You'd think we were back in FRP fan motor Suppliers the stagnant 50's, the way people still get all worked up whenever a little playful nudity shows up on the landscape of daily life. After fifty years of radical confrontation and expanded social consciousness around a thousand different aspects of sex, sexual orientation, and gender, it would seem that something as harmless a little bare skin would simply be too insignificant to show up on social crisis radar screens, even among folks a good deal more conservative than you and I.

Well, nice thought, but for all our real progress on these fronts over the years, plain old nudity still seems to be as real an issue as ever, out there in what passes for the Real World. The shift from Clinton to Bush as icon of national leader doesn't help, even if the shift is as much about image and style as anything else. As the White Picket Fence reality of the new administration seeps inevitably into the national subconscious, it's taking less and less to ruffle the feathers of people who want to see nothing but Pleasantville wherever they turn. Among people who have fused fear of the body and fear of sex into one bubbling cauldron of moralistic anxiety, it doesn't take much for them to feel like the devil is at their door, waiting to infect them and theirs with some rapidly mutating virus of moral turpitude.

I'm not even talking, this time, about stories that put sexual deviance or sexual diversity up for discussion on the current events chopping block. Let's ignore, for the moment, the lawsuit by Indiana state legislators to block performance of "Corpus Christi," a play about a guy named Joshua growing up gay with his twelve close buddies in modern-day Texas, and attempts by The Promise Keepers and The American Family Organization to keep a record album with the song "Jesus Christ, Homosexual" from ever reaching retail stores. Let's also skip over the story of how Leilani Rios had to go to court to hold onto her place on the Cal State Fullerton track team after she refused to quit her job as an erotic dancer. These are important stories too, but they are about something a little more loaded than simple nudity.

We know how tightly people can get tied in knots about sex that's outside their personal sense of what's mainstream. But what's been piling up in my folder of clips for possible future columns are stories about nothing more controversial than the reality of the naked human body, about the inclusion of the naked human body in some rather straightforward works of art, theater, and advertising. These are naked images that have nothing to do with sex at all. But plenty of people are steaming about them nonetheless.

Provincetown, Massachusetts, is not what you'd call a conservative town. It's best known as an artist colony and as a specifically gay-friendly resort. In the nakedness department, it's even got its very own delightful, publicly-sanctioned, clothing-optional beach.
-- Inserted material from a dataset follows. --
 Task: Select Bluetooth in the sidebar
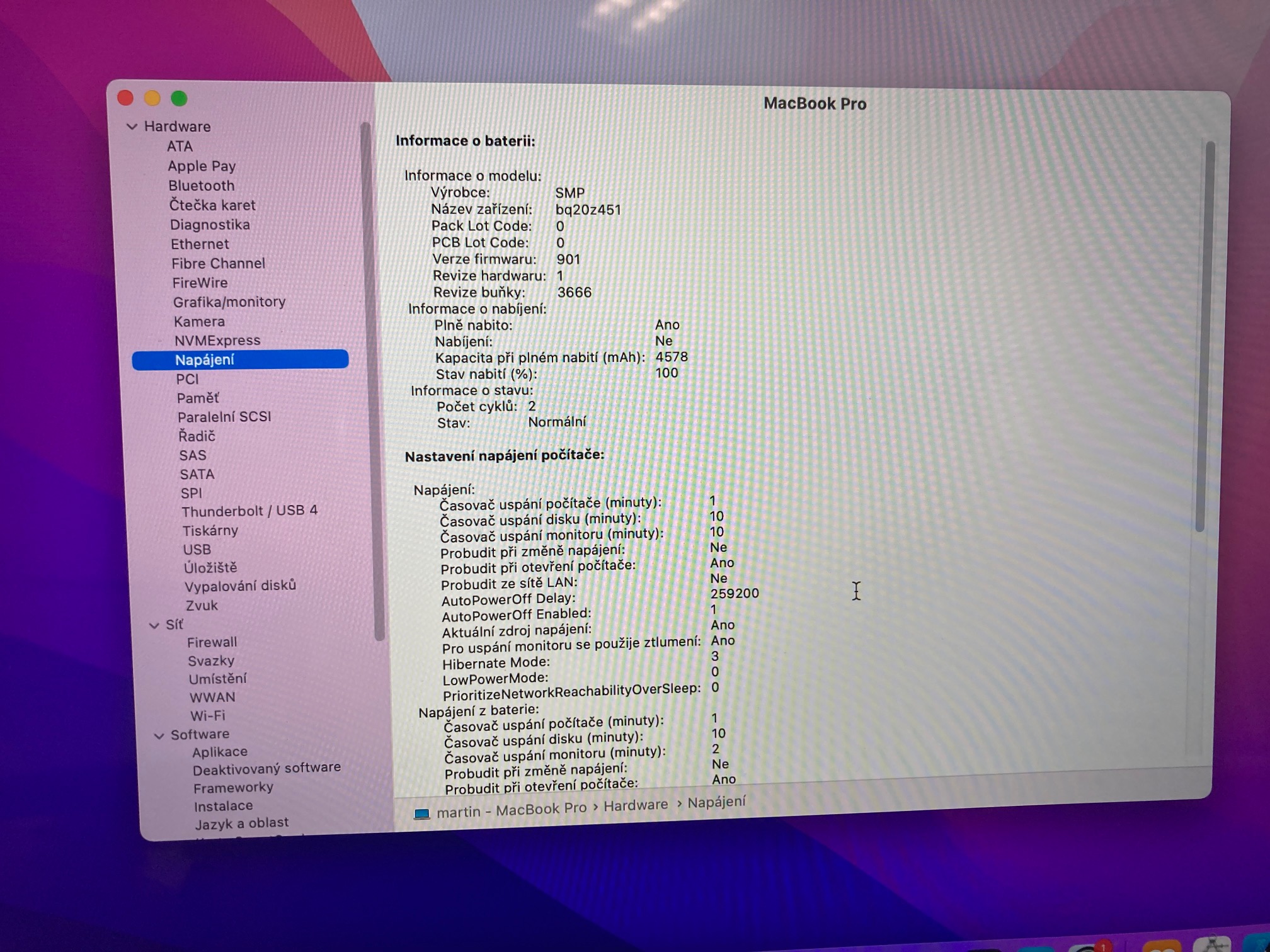pos(201,186)
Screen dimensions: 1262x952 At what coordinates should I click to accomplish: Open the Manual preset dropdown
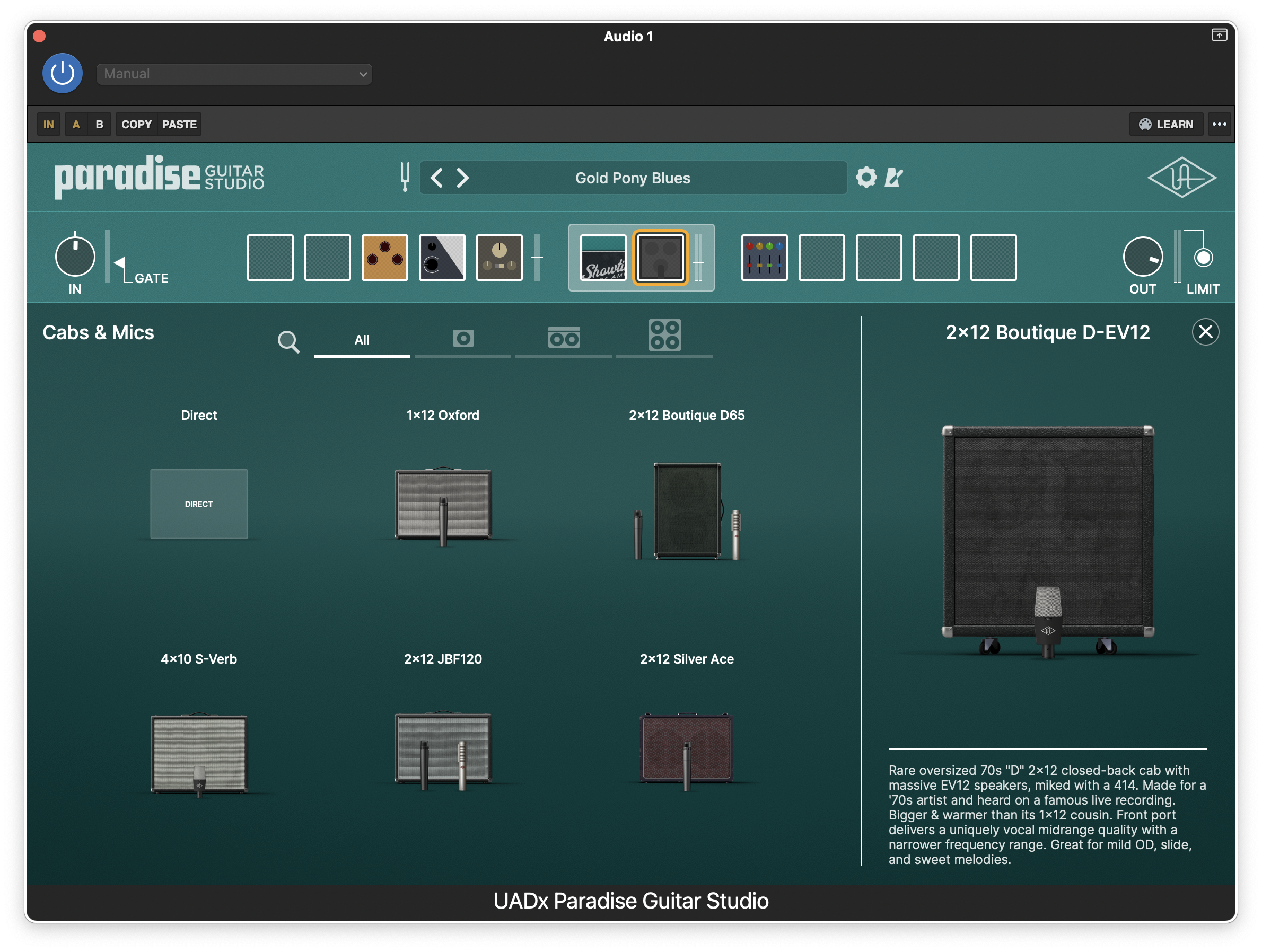[x=234, y=74]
Nonetheless, the Crown and Anchor Inn, which has been showing a local production of Off-Broadway's biggest hit, "Naked Boys Singing," has been twice ordered to "cease-and-desist" showing the play by P-town's erstwhile building commissioner, Warren Alexander. Alexander has classified the show as adult entertainment because it includes full, frontal (male) nudity, and in P-town, adult entertainment is not allowed within 500 feet of churches and municipal buildings. Both the local Town Hall and its Unitarian Church are closer than that to the Crown and Anchor.